:: WORK REQUIRED ::
Retype, without changing anything, the part of the records that opens with the line containing "Find the location of a particular element. This" and runs through the end of the records, including both ends. Leave the pictures out of your copy.

:: DATA TO PROCESS ::
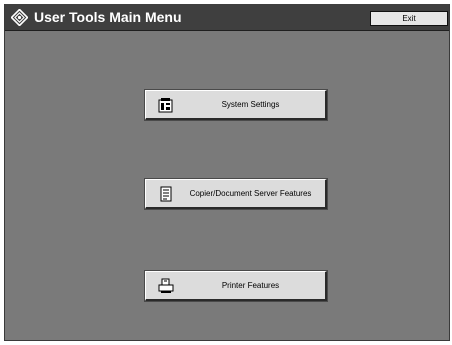 Image resolution: width=452 pixels, height=345 pixels. What do you see at coordinates (166, 286) in the screenshot?
I see `printer-icon` at bounding box center [166, 286].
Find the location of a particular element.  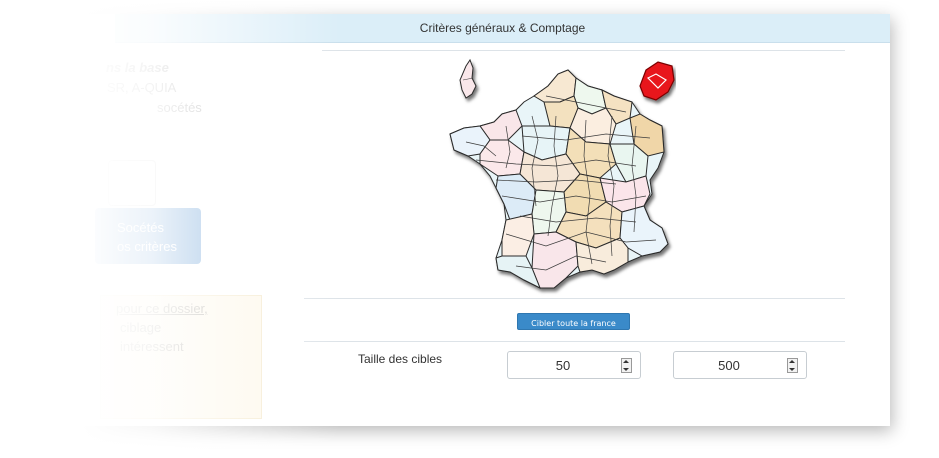

ghost-text-line2: SR, A-QUIA is located at coordinates (142, 88).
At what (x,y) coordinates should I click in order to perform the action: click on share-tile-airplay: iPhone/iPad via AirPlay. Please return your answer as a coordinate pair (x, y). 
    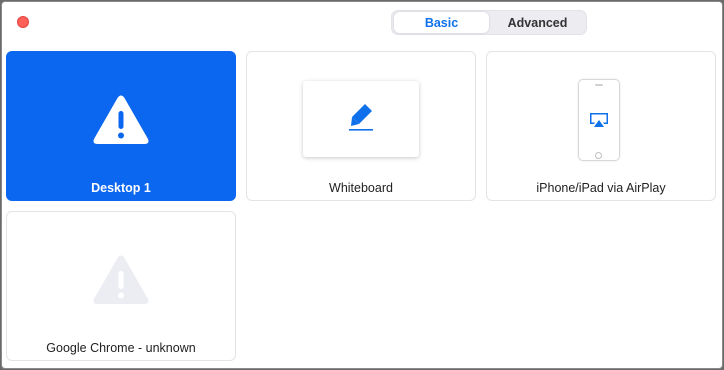
    Looking at the image, I should click on (601, 126).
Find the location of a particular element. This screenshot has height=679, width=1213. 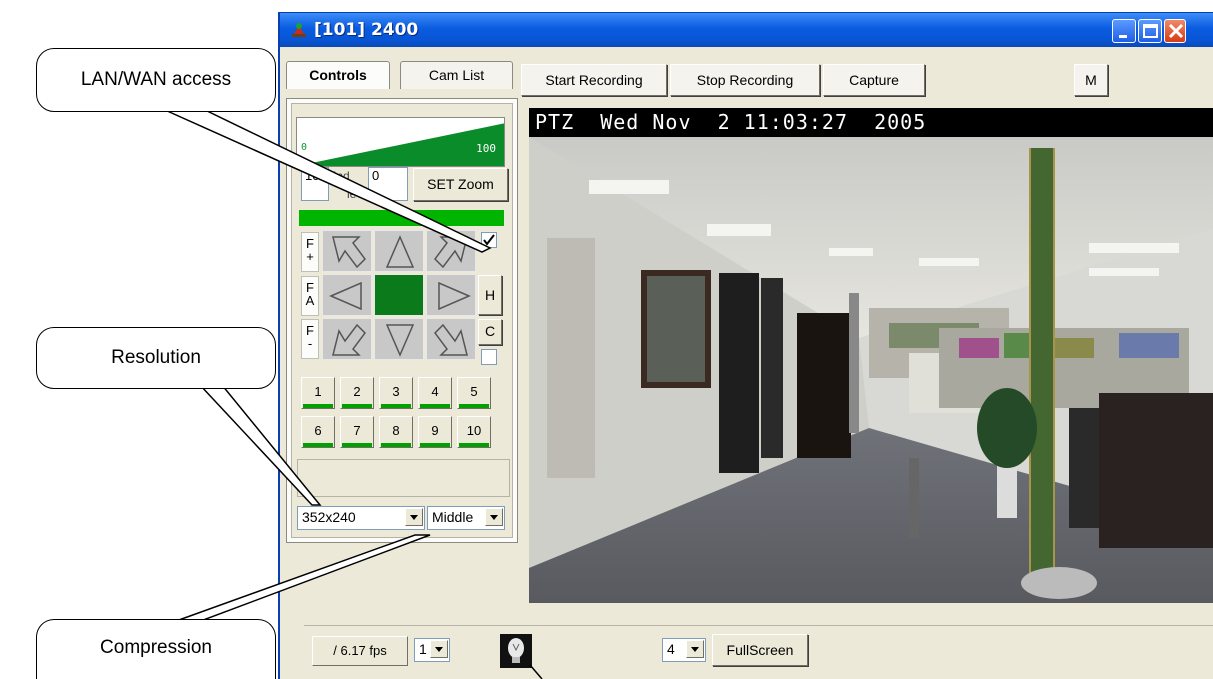

maximize-button is located at coordinates (1150, 31).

:: EXERCISE ANSWER ::
Find the location of a particular element. This screenshot has height=679, width=1213. 

maximize-button is located at coordinates (1150, 31).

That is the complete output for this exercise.